■ What the task asks:
Transcribe, word for word and without additions, each line below from the one containing "سالن بولینگ و بیلیارد (149, 36)" through the one containing "Home (32, 101)", both ends included.

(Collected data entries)
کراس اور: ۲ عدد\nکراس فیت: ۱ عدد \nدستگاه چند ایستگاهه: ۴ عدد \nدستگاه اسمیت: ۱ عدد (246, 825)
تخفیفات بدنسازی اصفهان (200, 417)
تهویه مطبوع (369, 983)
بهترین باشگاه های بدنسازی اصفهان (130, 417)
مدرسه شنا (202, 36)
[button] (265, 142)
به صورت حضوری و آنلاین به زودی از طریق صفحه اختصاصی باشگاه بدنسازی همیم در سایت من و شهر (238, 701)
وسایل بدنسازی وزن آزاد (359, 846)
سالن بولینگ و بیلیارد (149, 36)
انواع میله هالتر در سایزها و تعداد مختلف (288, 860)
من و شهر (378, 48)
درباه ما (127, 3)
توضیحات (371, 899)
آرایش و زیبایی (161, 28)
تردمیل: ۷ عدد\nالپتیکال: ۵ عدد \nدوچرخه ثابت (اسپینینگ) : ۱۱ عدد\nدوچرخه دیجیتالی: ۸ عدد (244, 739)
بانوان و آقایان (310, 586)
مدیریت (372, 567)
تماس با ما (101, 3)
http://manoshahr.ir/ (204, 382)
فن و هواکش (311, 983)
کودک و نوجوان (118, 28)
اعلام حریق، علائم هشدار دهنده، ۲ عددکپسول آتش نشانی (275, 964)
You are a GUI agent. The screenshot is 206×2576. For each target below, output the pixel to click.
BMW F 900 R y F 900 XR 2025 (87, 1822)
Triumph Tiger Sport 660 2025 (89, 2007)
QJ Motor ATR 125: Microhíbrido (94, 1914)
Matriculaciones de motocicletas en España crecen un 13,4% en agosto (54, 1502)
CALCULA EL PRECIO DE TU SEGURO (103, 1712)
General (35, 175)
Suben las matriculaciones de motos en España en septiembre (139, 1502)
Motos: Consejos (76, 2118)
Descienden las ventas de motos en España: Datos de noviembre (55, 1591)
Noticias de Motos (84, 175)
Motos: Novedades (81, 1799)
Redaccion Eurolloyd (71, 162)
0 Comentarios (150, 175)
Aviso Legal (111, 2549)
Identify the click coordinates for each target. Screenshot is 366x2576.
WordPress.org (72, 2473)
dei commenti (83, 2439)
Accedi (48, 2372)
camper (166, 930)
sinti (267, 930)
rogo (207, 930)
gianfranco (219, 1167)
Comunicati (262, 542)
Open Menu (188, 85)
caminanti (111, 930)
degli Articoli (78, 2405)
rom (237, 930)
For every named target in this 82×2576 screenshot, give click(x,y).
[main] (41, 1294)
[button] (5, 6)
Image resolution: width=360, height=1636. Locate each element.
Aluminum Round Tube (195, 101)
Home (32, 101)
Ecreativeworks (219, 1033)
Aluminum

■ Solved exercise:
سالن بولینگ و بیلیارد (149, 36)
انواع میله هالتر در سایزها و تعداد مختلف (288, 860)
من و شهر (378, 48)
درباه ما (127, 3)
توضیحات (371, 899)
آرایش و زیبایی (161, 28)
تردمیل: ۷ عدد\nالپتیکال: ۵ عدد \nدوچرخه ثابت (اسپینینگ) : ۱۱ عدد\nدوچرخه دیجیتالی: ۸ عدد (244, 739)
بانوان و آقایان (310, 586)
مدیریت (372, 567)
تماس با ما (101, 3)
http://manoshahr.ir/ (204, 382)
فن و هواکش (311, 983)
کودک و نوجوان (118, 28)
اعلام حریق، علائم هشدار دهنده، ۲ عددکپسول آتش نشانی (275, 964)
You are a GUI agent. The screenshot is 206×2576. For each target below, output the pixel to click.
BMW F 900 R y F 900 XR 2025 (87, 1822)
Triumph Tiger Sport 660 2025 (89, 2007)
QJ Motor ATR 125: Microhíbrido (94, 1914)
Matriculaciones de motocicletas en España crecen un 13,4% en agosto (54, 1502)
CALCULA EL PRECIO DE TU SEGURO (103, 1712)
General (35, 175)
Suben las matriculaciones de motos en España en septiembre (139, 1502)
Motos: Consejos (76, 2118)
Descienden las ventas de motos en España: Datos de noviembre (55, 1591)
Noticias de Motos (84, 175)
Motos: Novedades (81, 1799)
Redaccion Eurolloyd (71, 162)
0 Comentarios (150, 175)
Aviso Legal (111, 2549)
Identify the click coordinates for each target. Screenshot is 366x2576.
WordPress.org (72, 2473)
dei commenti (83, 2439)
Accedi (48, 2372)
camper (166, 930)
sinti (267, 930)
rogo (207, 930)
gianfranco (219, 1167)
Comunicati (262, 542)
Open Menu (188, 85)
caminanti (111, 930)
degli Articoli (78, 2405)
rom (237, 930)
For every named target in this 82×2576 screenshot, give click(x,y).
[main] (41, 1294)
[button] (5, 6)
Image resolution: width=360, height=1636. Locate each element.
Aluminum Round Tube (195, 101)
Home (32, 101)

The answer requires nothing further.